En este artículo, usamos el estudio de un caso de un paciente que inicialmente no lograba cumplir con las recomendaciones de tratamiento para la diabetes, para ilustrar los conceptos básicos y las técnicas de la terapia narrativa que tienen aplicación en la medicina familiar.

La teoría narrativa remarca por sobre todo, la importancia del lenguaje en la formación de la realidad de las personas. Es importante, por tanto, contextualizar el lenguaje utilizado en este artículo. Los terapeutas narrativos prefieren no denominarse “terapeutas”, ya que rara vez ven a quienes consultan como “pacientes” o “clientes”. Esto es porque el lenguaje de terapeuta – cliente contiene suposiciones sobre autoridad, poder, y expertise, que los terapeutas narrativos buscan cuestionar. Sospechamos que los terapeutas narrativos tendrían un sentimiento similar o más fuerte con respecto a los términos “doctor” y “paciente”, que están fuertemente cargados de simbolismo y expectativas.

Sin embargo, por el bien de la claridad, este articulo continuará refiriéndose a doctores y pacientes para los roles ya profundamente imbricados en la sociedad. Esperamos que los lectores comiencen a preguntarse sobre qué implican estas etiquetas, tanto positiva como negativamente, para los individuos que las asumen.

 

Marco teórico

La base de la terapia narrativa es el construccionismo social, o la idea de que la forma en que las personas se experimentan a sí mismos y su vida, es “construida” a través de interacciones sociales mediadas culturalmente. A través de historias y el lenguaje, la cultura envía poderosos mensajes a sus miembros sobre el significado de importantes conceptos que la sostienen, incluyendo genero, etnia, clase social, y por supuesto estado de salud. Por ejemplo, el psiquiatra y antropólogo Arthur Kleinman distingue entre enfermedad y dolencia, definiendo esta última como “la forma en que la persona enferma y los miembros de su familia, y la red social mas amplia, perciben, viven y responden a ciertos síntomas y discapacidad”; En otras palabras, lo que la enfermedad significa para el paciente y su familia. Kleinman propone que tal significado esta construido en la base de creencias personales sobre la salud y enfermedad, que están fuertemente influenciadas por normas y estándares culturales. Las ideas narrativas ofrecen un útil marco de trabajo para ayudar a los pacientes y médicos a acceder a este proceso de construcción de significados, y en casos de significados “disfuncionales”, trabajar en cambiarlos.

 

El paciente

El Sr. A era un hombre de 51 años, con DM2 y complicaciones secundarias, atendido por una residente de tercer año de medicina familiar, Dra. B, en una clínica ambulatoria universitaria. Inicialmente basándose en un modelo centrado en la enfermedad, la médica intentó manejar al Sr. A través de un plan de tratamiento de monitoreo de glicemia, medicamentos, dieta y ejercicio. Sin embargo el paciente parecía ignorar sus recomendaciones. La Dra. B lo describía como crónicamente no adherente y en negación, y se sentía frustrada por sus cuidados. En particular, la Dra. B se quejaba de estar “cansada de decirle que hacer”, con tan escasos resultados. Una intervención inicial basada en narrativas, invitó a la Dra. B a cambiar desde hacer afirmaciones directivas, hacia hacerle preguntas, muchas preguntas, al Sr. A.

 

Preguntar: La herramienta básica de la terapia narrativa.

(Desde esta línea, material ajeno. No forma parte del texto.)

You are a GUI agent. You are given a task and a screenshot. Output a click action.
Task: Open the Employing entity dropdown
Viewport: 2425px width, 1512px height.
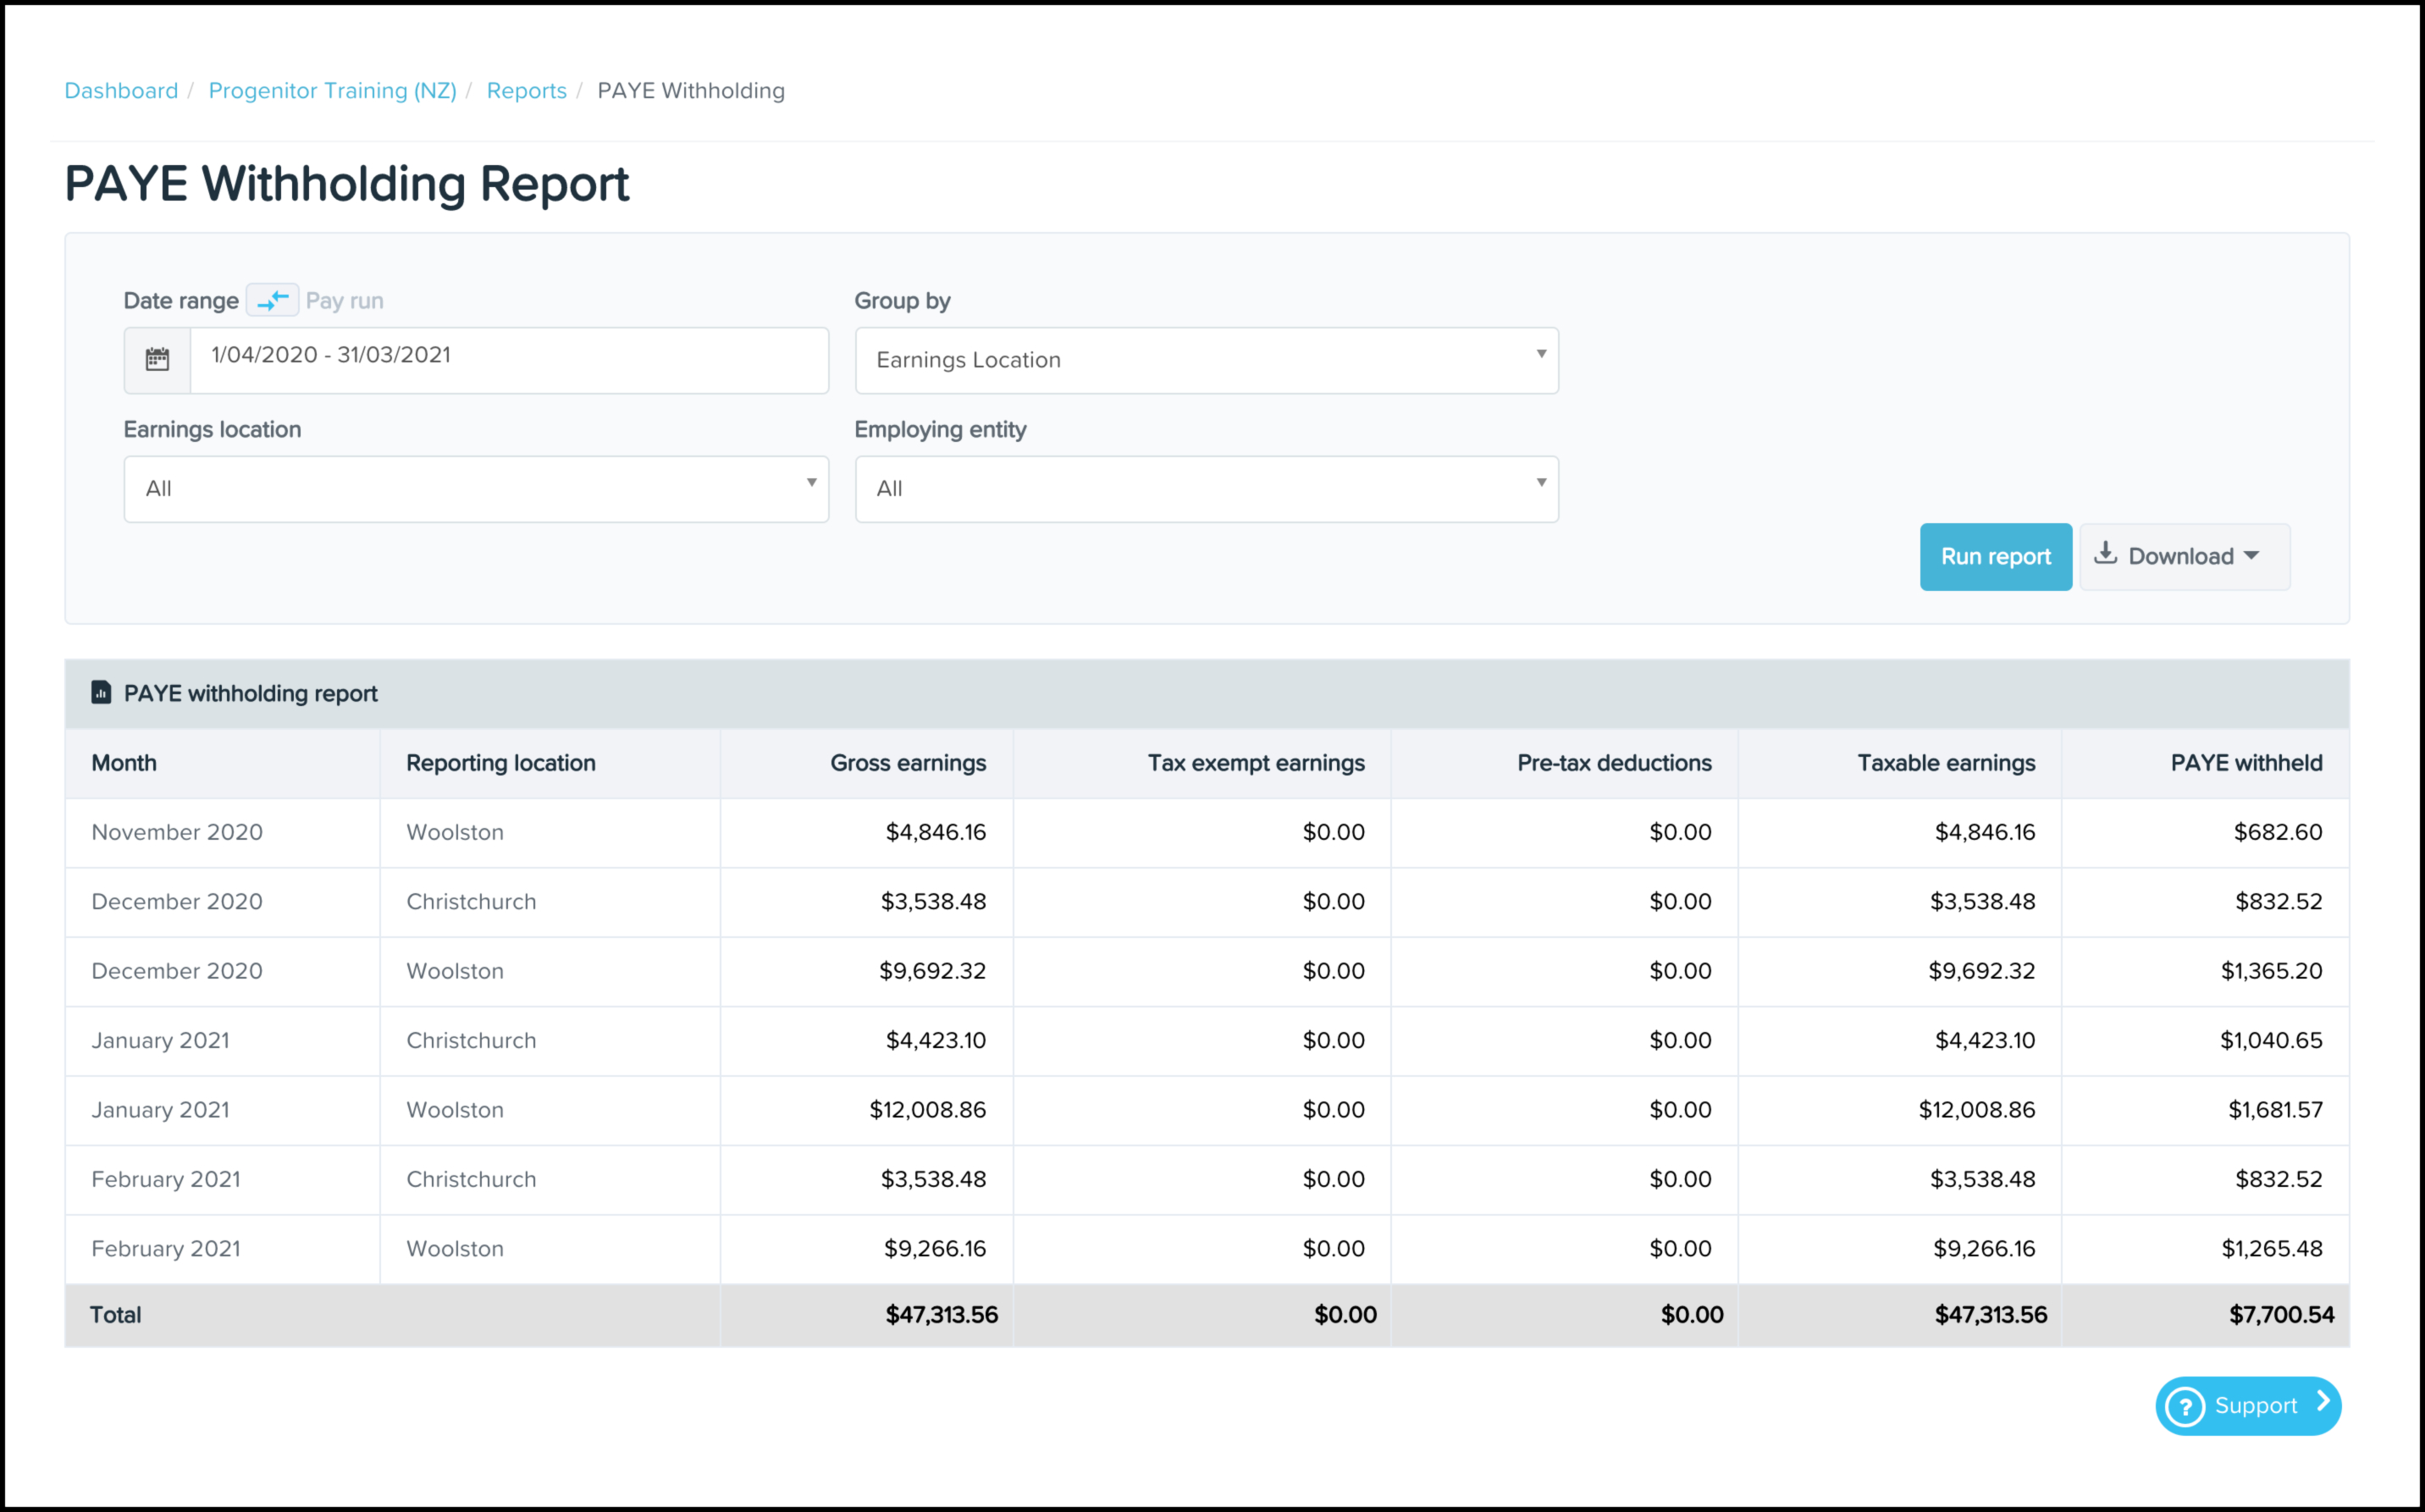coord(1205,489)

Los médicos comúnmente usan preguntas para identificar el motivo de consulta, clarificar síntomas pertinentes, obtener la historia de la enfermedad actual, y formular diagnósticos diferenciales. Este tipo de preguntas busca respuestas especificas y genera información usada para corroborar o modificar las conclusiones del medico. El formato de estas preguntas tiende a privilegiar el conocimiento del doctor por sobre el del paciente, infiriendo que el paciente puede entregar respuestas correctas o erróneas, datos relevantes o tangenciales.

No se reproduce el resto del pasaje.